Question

Suppose the x-coordinates of the data \(\left( {{x_1},{y_1}} \right), \ldots ,\left( {{x_n},{y_n}} \right)\) are in mean deviation form, so that \(\sum {{x_i}} = 0\). Show that if \(X\) is the design matrix for the least-squares line in this case, then \({X^T}X\) is a diagonal matrix.

Short answer

It is verified that, \({X^T}X = \left( {\begin{aligned}n&0\\0&{\sum {{x^2}} }\end{aligned}} \right)\) is a diagonal matrix.

Step-by-step solution

The General Linear Model

The equation of the general linear model is given as:

\({\bf{y}} = X\beta + \in \)

Here, \({\bf{y}} = \left( {\begin{aligned}{{y_1}}\\{{y_2}}\\ \vdots \\{{y_n}}\end{aligned}} \right)\) is an observational vector, \(X = \left( {\begin{aligned}1&{{x_1}}& \cdots &{x_1^n}\\1&{{x_2}}& \cdots &{x_2^n}\\ \vdots & \vdots & \ddots & \vdots \\1&{{x_n}}& \cdots &{x_n^n}\end{aligned}} \right)\) is the design matrix, \(\beta = \left( {\begin{aligned}{{\beta _1}}\\{{\beta _2}}\\ \vdots \\{{\beta _n}}\end{aligned}} \right)\) is parameter vector, and \( \in = \left( {\begin{aligned}{{ \in _1}}\\{{ \in _2}}\\ \vdots \\{{ \in _n}}\end{aligned}} \right)\) is a residual vector.

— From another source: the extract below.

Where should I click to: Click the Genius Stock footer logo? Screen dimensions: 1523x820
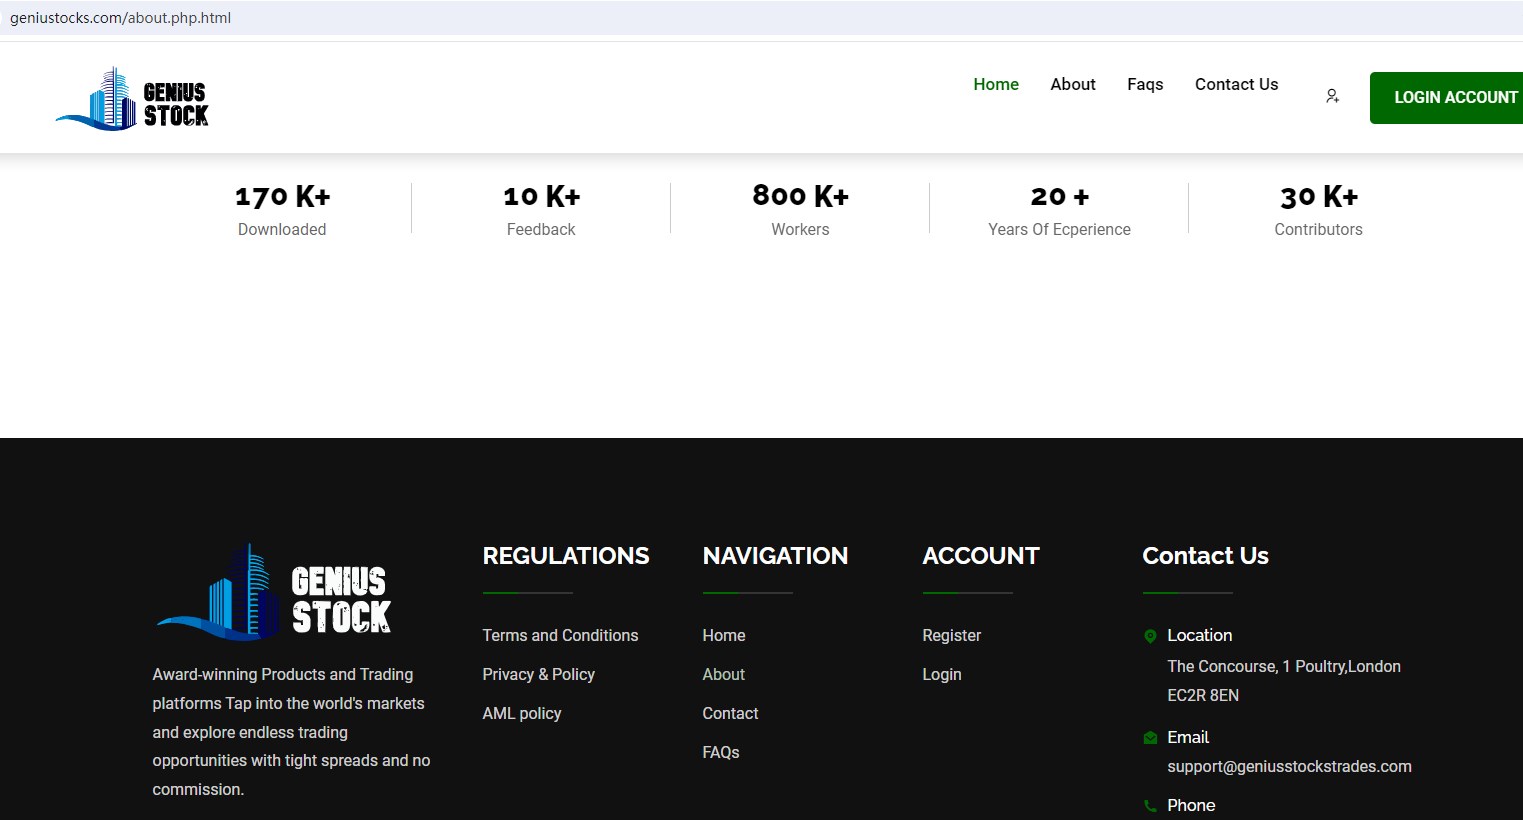[x=273, y=593]
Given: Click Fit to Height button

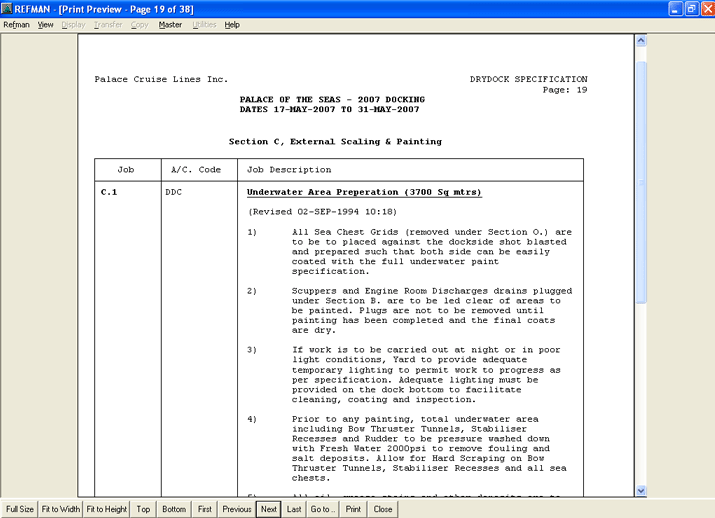Looking at the screenshot, I should point(107,509).
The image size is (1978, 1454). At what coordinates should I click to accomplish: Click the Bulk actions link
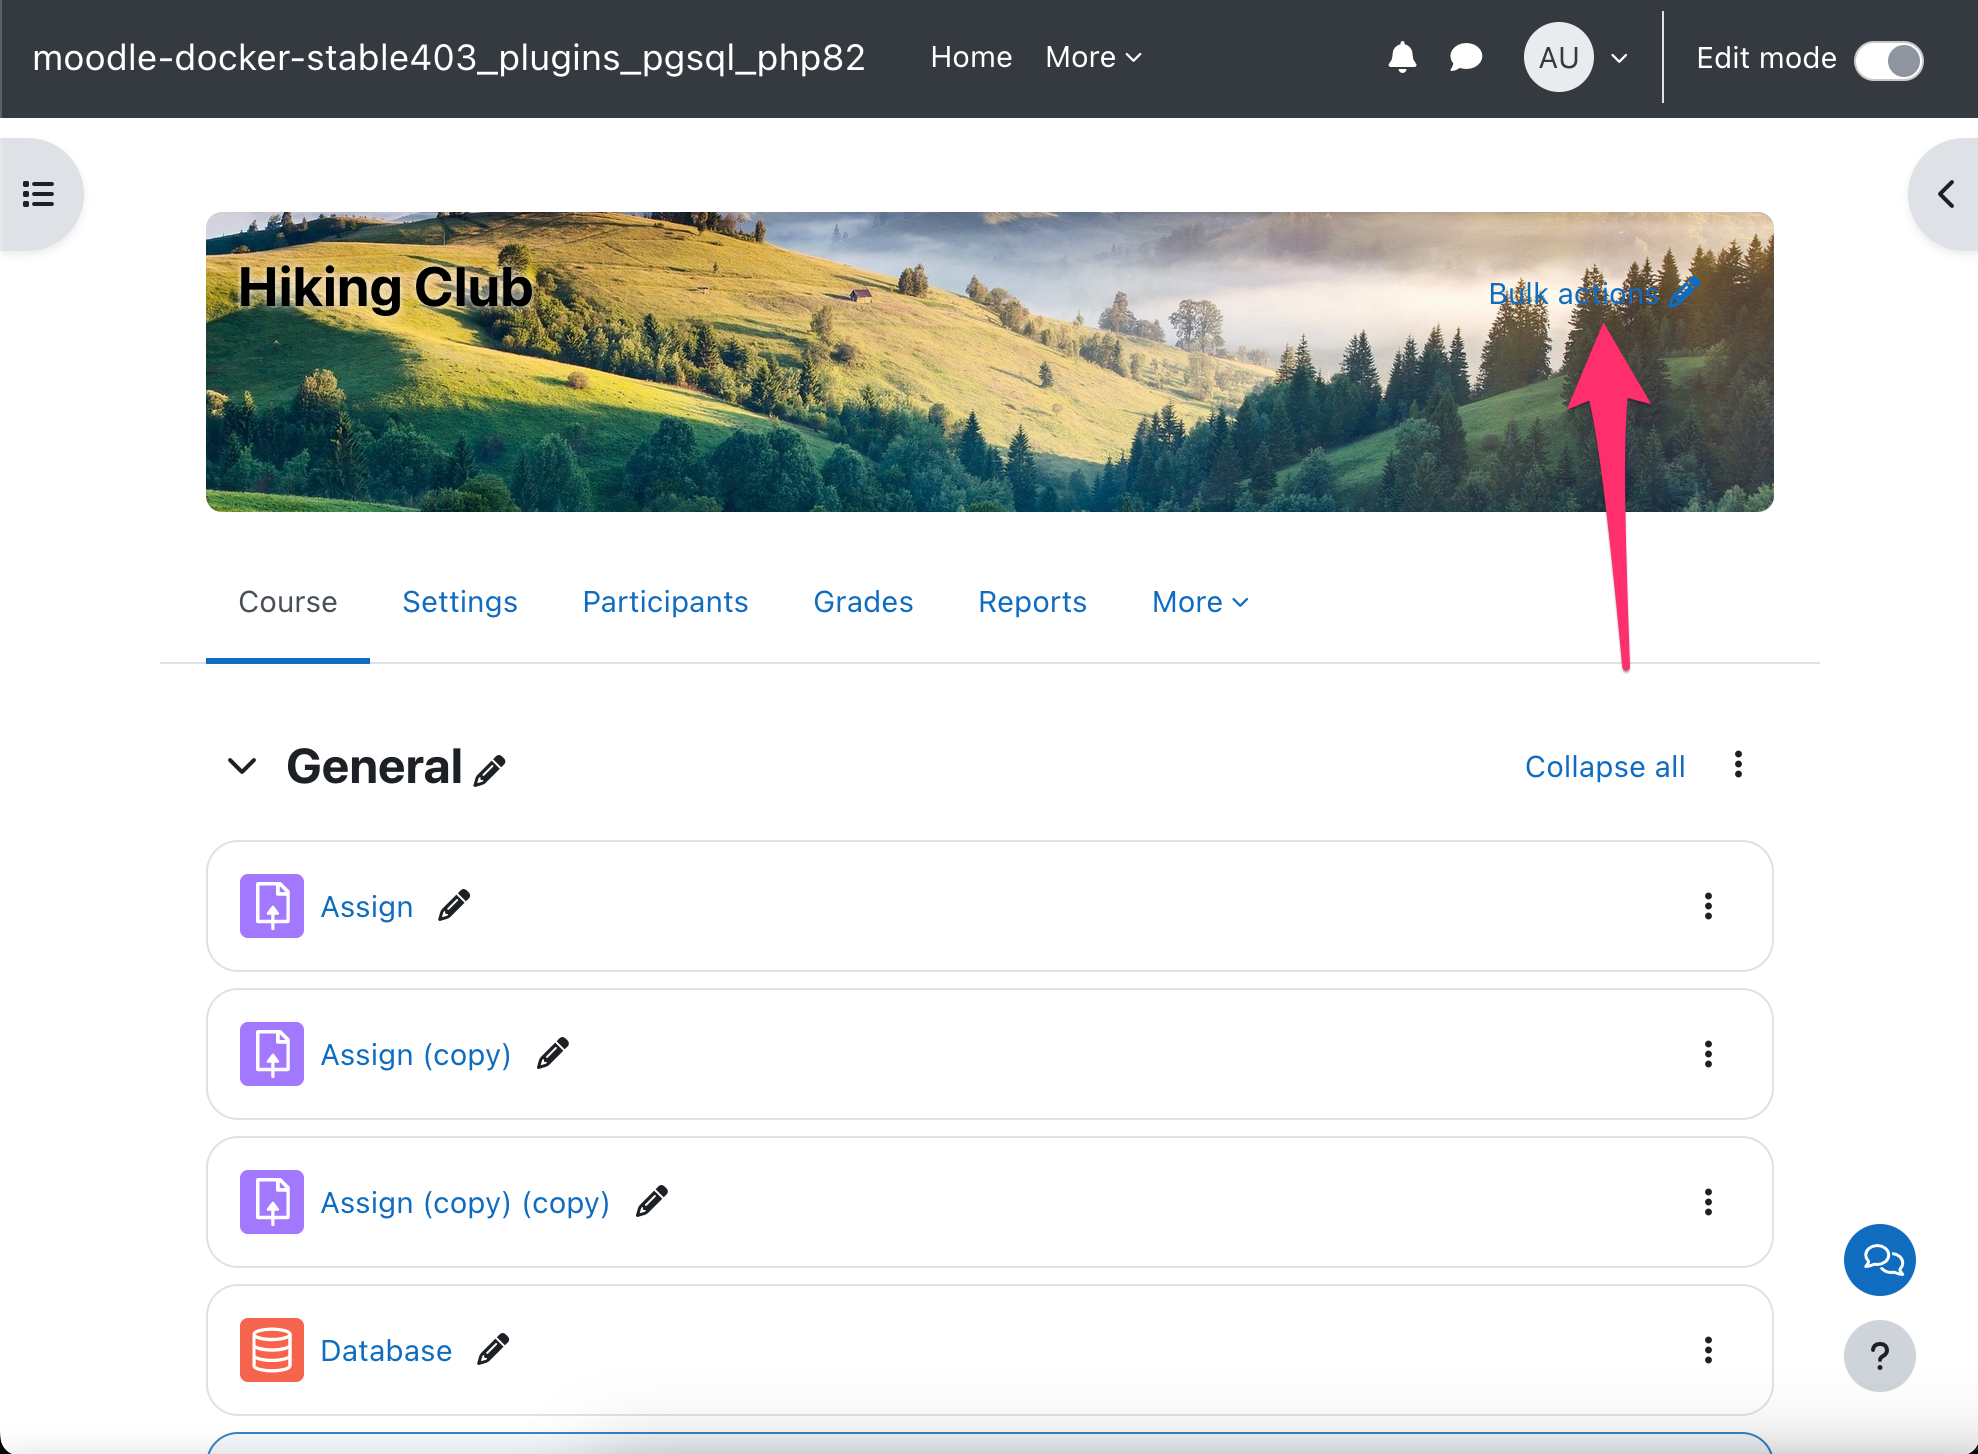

Find design matrix, observation vector, parameter vector for given data

The given data points are:\(\left( {{x_1},{y_1}} \right), \ldots ,\left( {{x_n},{y_n}} \right)\).

Write the design matrix and observational vector for the given data points.

Design matrix: \(X = \left( {\begin{aligned}1&{{x_1}}\\1&{{x_2}}\\ \vdots & \vdots \\1&{{x_n}}\end{aligned}} \right)\)

Observational matrix: \({\bf{y}} = \left( {\begin{aligned}{{y_1}}\\{{y_2}}\\ \vdots \\{{y_n}}\end{aligned}} \right)\)

And the parameter vectorfor the given equation is,

\({\bf{\beta }} = \left( {\begin{aligned}{{\beta _0}}\\{{\beta _1}}\end{aligned}} \right)\)

Find \({X^T}X\)

Find\({X^T}X\).

\(\begin{aligned}{X^T}X &= {\left( {\begin{aligned}1&{{x_1}}\\1&{{x_2}}\\ \vdots & \vdots \\1&{{x_n}}\end{aligned}} \right)^T}\left( {\begin{aligned}1&{{x_1}}\\1&{{x_2}}\\ \vdots & \vdots \\1&{{x_n}}\end{aligned}} \right)\\ &= \left( {\begin{aligned}1& \cdots &1\\{{x_1}}& \cdots &{{x_n}}\end{aligned}} \right)\left( {\begin{aligned}1&{{x_1}}\\1&{{x_2}}\\ \vdots & \vdots \\1&{{x_n}}\end{aligned}} \right)\\ &= \left( {\begin{aligned}n&{\sum x }\\{\sum x }&{\sum {{x^2}} }\end{aligned}} \right)\end{aligned}\)

Hence, the matrix for \({X^T}X\) is \(\left( {\begin{aligned}n&{\sum x }\\{\sum x }&{\sum {{x^2}} }\end{aligned}} \right)\).

Check whether \({X^T}X\) is a diagonal matrix or not

As, \({X^T}X = \left( {\begin{aligned}n&{\sum x }\\{\sum x }&{\sum {{x^2}} }\end{aligned}} \right)\). It is given that \(\sum {{x_i}} = 0\), then,

\({X^T}X = \left( {\begin{aligned}n&0\\0&{\sum {{x^2}} }\end{aligned}} \right)\)

It can be seen that the non-diagonal elements are 0, so is a diagonal matrix.